### WORK TASK
All of the listing should be returned as written, apart from any picture in it.

### DATA SHOWN
=== Section Start ===
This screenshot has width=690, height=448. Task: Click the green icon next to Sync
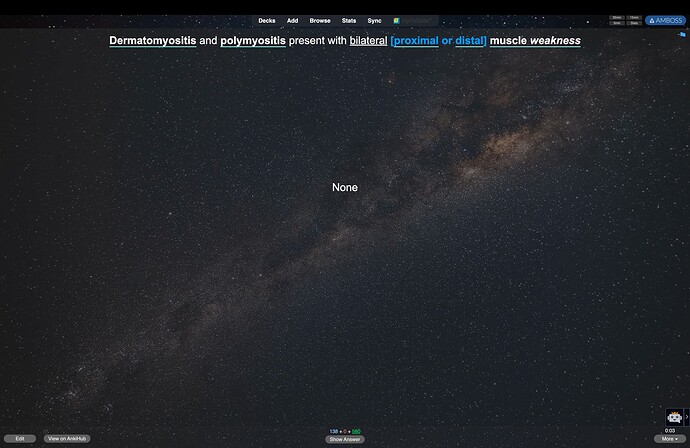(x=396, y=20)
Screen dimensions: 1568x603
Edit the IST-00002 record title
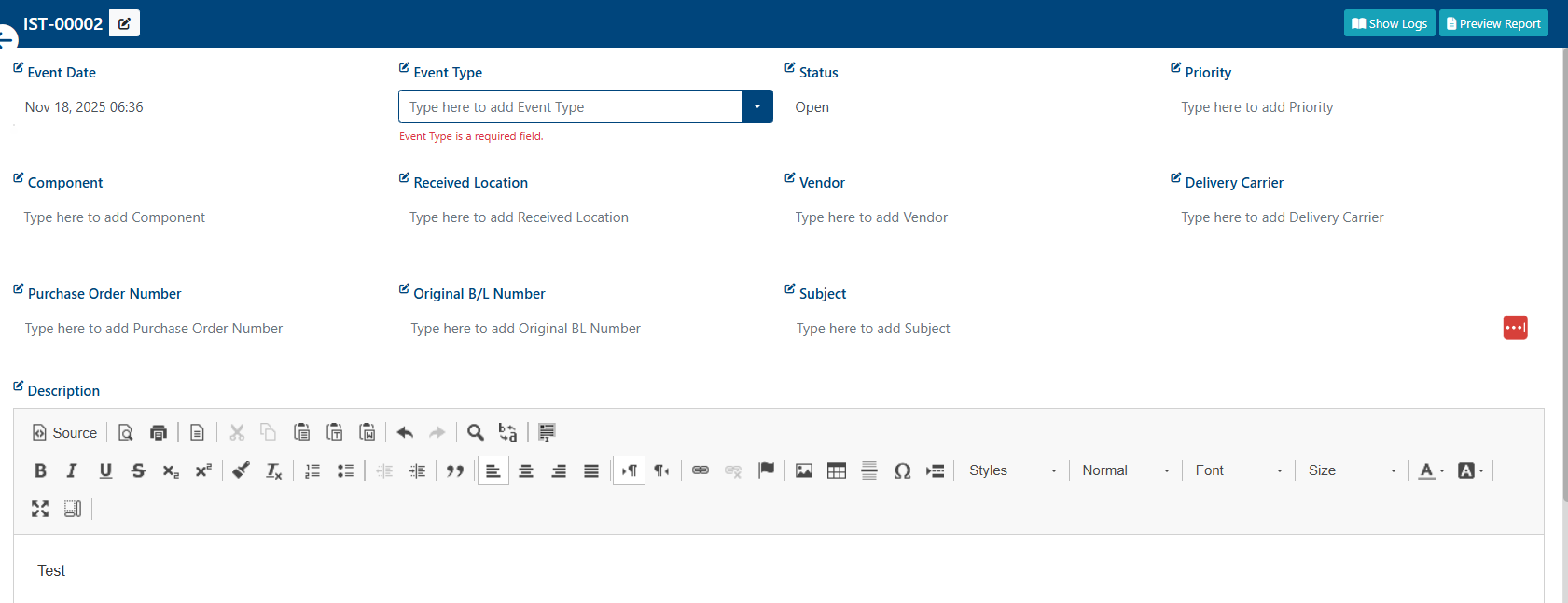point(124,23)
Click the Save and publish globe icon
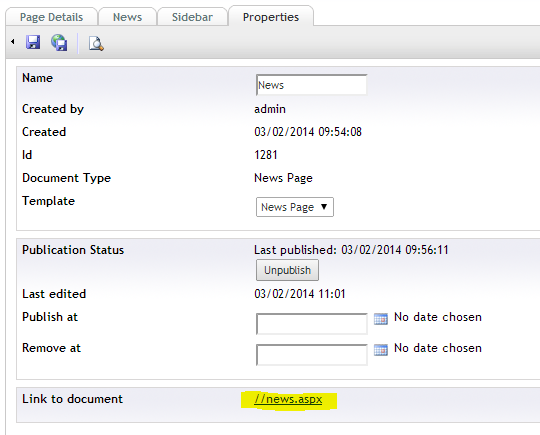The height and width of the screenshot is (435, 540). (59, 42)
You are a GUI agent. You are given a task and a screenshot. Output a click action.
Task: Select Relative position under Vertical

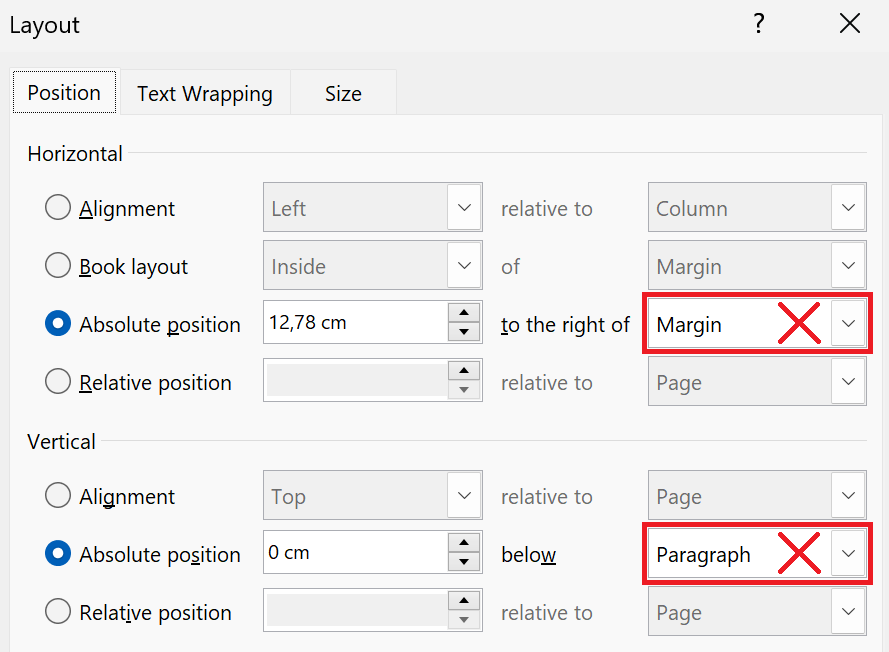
=== Section End ===
### RESPONSE TO THIS EXERCISE
This screenshot has width=690, height=448. Task: Click the green icon next to Sync
(x=396, y=20)
Screen dimensions: 1568x603
Edit the IST-00002 record title
point(124,23)
Click the Save and publish globe icon
The height and width of the screenshot is (435, 540). (59, 42)
You are a GUI agent. You are given a task and a screenshot. Output a click action.
Task: Select Relative position under Vertical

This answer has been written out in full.